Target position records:

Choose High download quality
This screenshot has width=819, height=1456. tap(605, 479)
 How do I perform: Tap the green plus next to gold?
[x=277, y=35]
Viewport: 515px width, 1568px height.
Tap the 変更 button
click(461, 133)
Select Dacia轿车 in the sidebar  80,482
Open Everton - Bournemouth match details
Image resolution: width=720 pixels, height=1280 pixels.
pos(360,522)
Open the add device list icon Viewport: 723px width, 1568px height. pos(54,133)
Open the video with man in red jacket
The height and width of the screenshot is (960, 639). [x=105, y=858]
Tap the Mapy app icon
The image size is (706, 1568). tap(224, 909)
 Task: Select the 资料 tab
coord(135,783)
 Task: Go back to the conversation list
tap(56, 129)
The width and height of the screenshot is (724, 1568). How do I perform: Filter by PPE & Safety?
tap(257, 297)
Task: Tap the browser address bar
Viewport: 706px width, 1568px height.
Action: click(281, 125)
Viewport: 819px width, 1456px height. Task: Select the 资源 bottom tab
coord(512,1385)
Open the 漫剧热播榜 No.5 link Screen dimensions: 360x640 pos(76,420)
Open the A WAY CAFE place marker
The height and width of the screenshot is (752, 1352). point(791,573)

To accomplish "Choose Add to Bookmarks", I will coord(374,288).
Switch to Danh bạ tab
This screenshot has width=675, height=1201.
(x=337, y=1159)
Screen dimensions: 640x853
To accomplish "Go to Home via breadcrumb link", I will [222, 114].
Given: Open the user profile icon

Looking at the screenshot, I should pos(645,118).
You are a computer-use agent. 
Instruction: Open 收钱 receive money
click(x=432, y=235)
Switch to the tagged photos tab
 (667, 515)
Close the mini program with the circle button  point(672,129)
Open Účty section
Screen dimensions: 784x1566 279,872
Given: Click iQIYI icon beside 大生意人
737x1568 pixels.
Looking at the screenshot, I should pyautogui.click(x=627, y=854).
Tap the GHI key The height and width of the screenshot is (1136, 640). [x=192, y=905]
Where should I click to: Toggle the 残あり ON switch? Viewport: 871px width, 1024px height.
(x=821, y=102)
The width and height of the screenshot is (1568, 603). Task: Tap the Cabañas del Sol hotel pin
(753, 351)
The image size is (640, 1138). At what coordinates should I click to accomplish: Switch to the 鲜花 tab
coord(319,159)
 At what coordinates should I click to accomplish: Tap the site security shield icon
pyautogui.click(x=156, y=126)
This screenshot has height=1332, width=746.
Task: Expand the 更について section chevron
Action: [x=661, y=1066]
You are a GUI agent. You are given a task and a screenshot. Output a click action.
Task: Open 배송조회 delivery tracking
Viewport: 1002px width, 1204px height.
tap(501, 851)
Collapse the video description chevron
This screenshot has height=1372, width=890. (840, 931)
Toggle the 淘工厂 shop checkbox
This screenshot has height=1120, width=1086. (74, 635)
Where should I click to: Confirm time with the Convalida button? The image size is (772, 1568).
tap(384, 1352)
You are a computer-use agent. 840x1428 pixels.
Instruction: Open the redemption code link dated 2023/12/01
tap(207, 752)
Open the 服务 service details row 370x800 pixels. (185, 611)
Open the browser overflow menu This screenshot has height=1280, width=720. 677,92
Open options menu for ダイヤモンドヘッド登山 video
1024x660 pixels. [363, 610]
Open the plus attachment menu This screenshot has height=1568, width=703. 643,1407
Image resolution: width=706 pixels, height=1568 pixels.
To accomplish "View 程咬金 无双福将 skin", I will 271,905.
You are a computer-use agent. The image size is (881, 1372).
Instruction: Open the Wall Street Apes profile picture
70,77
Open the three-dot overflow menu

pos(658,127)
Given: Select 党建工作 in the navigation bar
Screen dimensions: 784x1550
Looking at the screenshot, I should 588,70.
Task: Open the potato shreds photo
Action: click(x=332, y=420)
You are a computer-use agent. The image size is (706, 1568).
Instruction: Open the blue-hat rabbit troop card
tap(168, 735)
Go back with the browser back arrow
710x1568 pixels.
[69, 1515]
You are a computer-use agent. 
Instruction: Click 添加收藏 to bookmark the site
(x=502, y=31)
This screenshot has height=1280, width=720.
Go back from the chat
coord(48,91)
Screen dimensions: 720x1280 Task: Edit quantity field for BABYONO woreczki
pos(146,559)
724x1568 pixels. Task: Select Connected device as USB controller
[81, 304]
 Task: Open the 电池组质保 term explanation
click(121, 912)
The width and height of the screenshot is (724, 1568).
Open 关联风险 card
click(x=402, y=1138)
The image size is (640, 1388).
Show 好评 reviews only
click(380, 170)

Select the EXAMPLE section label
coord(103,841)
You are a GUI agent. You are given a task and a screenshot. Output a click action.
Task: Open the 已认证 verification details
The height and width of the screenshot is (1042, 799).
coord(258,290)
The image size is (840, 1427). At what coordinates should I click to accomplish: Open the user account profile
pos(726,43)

THE TASK —
Rewrite the lines above with every "Viewport" changed to "Window", keeping everything else the same.

ANSWER BELOW —
Choose High download quality
This screenshot has width=819, height=1456. tap(605, 479)
 How do I perform: Tap the green plus next to gold?
[x=277, y=35]
Window: 515px width, 1568px height.
Tap the 変更 button
click(461, 133)
Select Dacia轿车 in the sidebar  80,482
Open Everton - Bournemouth match details
Image resolution: width=720 pixels, height=1280 pixels.
pos(360,522)
Open the add device list icon Window: 723px width, 1568px height. pos(54,133)
Open the video with man in red jacket
The height and width of the screenshot is (960, 639). [x=105, y=858]
Tap the Mapy app icon
The image size is (706, 1568). tap(224, 909)
 Task: Select the 资料 tab
coord(135,783)
 Task: Go back to the conversation list
tap(56, 129)
The width and height of the screenshot is (724, 1568). How do I perform: Filter by PPE & Safety?
tap(257, 297)
Task: Tap the browser address bar
Window: 706px width, 1568px height.
Action: click(281, 125)
Window: 819px width, 1456px height. Task: Select the 资源 bottom tab
coord(512,1385)
Open the 漫剧热播榜 No.5 link Screen dimensions: 360x640 pos(76,420)
Open the A WAY CAFE place marker
The height and width of the screenshot is (752, 1352). point(791,573)

To accomplish "Choose Add to Bookmarks", I will coord(374,288).
Switch to Danh bạ tab
This screenshot has width=675, height=1201.
(x=337, y=1159)
Screen dimensions: 640x853
To accomplish "Go to Home via breadcrumb link", I will [222, 114].
Given: Open the user profile icon

Looking at the screenshot, I should pos(645,118).
You are a computer-use agent. 
Instruction: Open 收钱 receive money
click(x=432, y=235)
Switch to the tagged photos tab
 (667, 515)
Close the mini program with the circle button  point(672,129)
Open Účty section
Screen dimensions: 784x1566 279,872
Given: Click iQIYI icon beside 大生意人
737x1568 pixels.
Looking at the screenshot, I should pyautogui.click(x=627, y=854).
Tap the GHI key The height and width of the screenshot is (1136, 640). [x=192, y=905]
Where should I click to: Toggle the 残あり ON switch? Window: 871px width, 1024px height.
(x=821, y=102)
The width and height of the screenshot is (1568, 603). Task: Tap the Cabañas del Sol hotel pin
(753, 351)
The image size is (640, 1138). At what coordinates should I click to accomplish: Switch to the 鲜花 tab
coord(319,159)
 At what coordinates should I click to accomplish: Tap the site security shield icon
pyautogui.click(x=156, y=126)
This screenshot has height=1332, width=746.
Task: Expand the 更について section chevron
Action: [x=661, y=1066]
You are a GUI agent. You are given a task and a screenshot. Output a click action.
Task: Open 배송조회 delivery tracking
Window: 1002px width, 1204px height.
tap(501, 851)
Collapse the video description chevron
This screenshot has height=1372, width=890. (840, 931)
Toggle the 淘工厂 shop checkbox
This screenshot has height=1120, width=1086. (74, 635)
Where should I click to: Confirm time with the Convalida button? The image size is (772, 1568).
tap(384, 1352)
You are a computer-use agent. 840x1428 pixels.
Instruction: Open the redemption code link dated 2023/12/01
tap(207, 752)
Open the 服务 service details row 370x800 pixels. (185, 611)
Open the browser overflow menu This screenshot has height=1280, width=720. 677,92
Open options menu for ダイヤモンドヘッド登山 video
1024x660 pixels. [363, 610]
Open the plus attachment menu This screenshot has height=1568, width=703. 643,1407
Image resolution: width=706 pixels, height=1568 pixels.
To accomplish "View 程咬金 无双福将 skin", I will 271,905.
You are a computer-use agent. The image size is (881, 1372).
Instruction: Open the Wall Street Apes profile picture
70,77
Open the three-dot overflow menu

pos(658,127)
Given: Select 党建工作 in the navigation bar
Screen dimensions: 784x1550
Looking at the screenshot, I should 588,70.
Task: Open the potato shreds photo
Action: click(x=332, y=420)
You are a computer-use agent. The image size is (706, 1568).
Instruction: Open the blue-hat rabbit troop card
tap(168, 735)
Go back with the browser back arrow
710x1568 pixels.
[69, 1515]
You are a computer-use agent. 
Instruction: Click 添加收藏 to bookmark the site
(x=502, y=31)
This screenshot has height=1280, width=720.
Go back from the chat
coord(48,91)
Screen dimensions: 720x1280 Task: Edit quantity field for BABYONO woreczki
pos(146,559)
724x1568 pixels. Task: Select Connected device as USB controller
[81, 304]
 Task: Open the 电池组质保 term explanation
click(121, 912)
The width and height of the screenshot is (724, 1568).
Open 关联风险 card
click(x=402, y=1138)
The image size is (640, 1388).
Show 好评 reviews only
click(380, 170)

Select the EXAMPLE section label
coord(103,841)
You are a GUI agent. You are given a task and a screenshot. Output a click action.
Task: Open the 已认证 verification details
The height and width of the screenshot is (1042, 799).
coord(258,290)
The image size is (840, 1427). At what coordinates should I click to accomplish: Open the user account profile
pos(726,43)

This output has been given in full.